Each line of the records needs to be written out exactly, with any image left out.

◆ **Stored data**:
· · · ·
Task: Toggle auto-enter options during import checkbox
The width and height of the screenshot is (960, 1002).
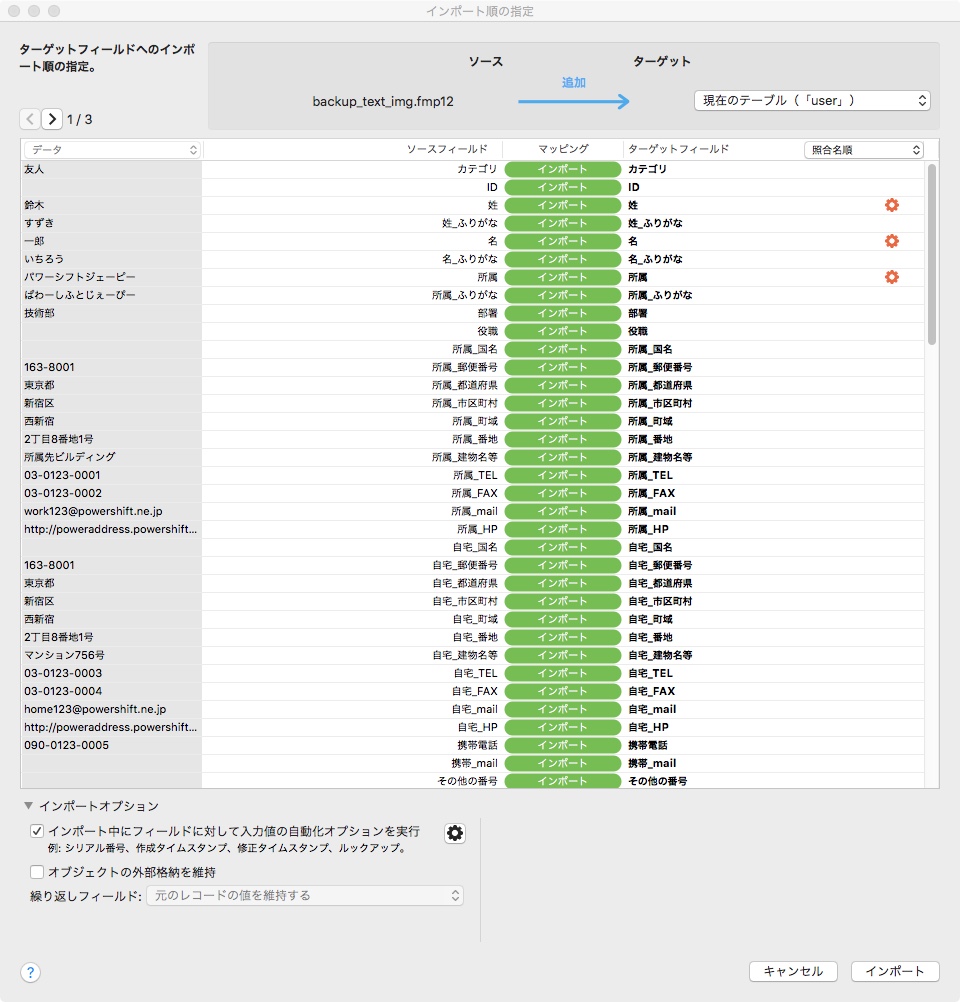Action: tap(38, 831)
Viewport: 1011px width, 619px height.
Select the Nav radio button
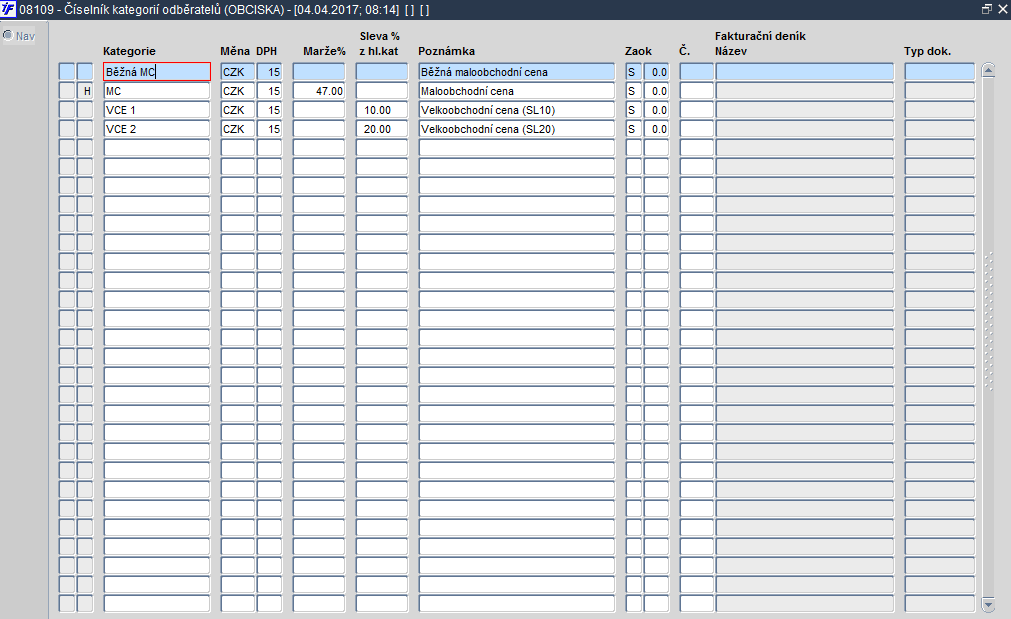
· · · ·
◆ **Output below**:
Task: Toggle auto-enter options during import checkbox
The width and height of the screenshot is (960, 1002).
Action: tap(38, 831)
Viewport: 1011px width, 619px height.
Select the Nav radio button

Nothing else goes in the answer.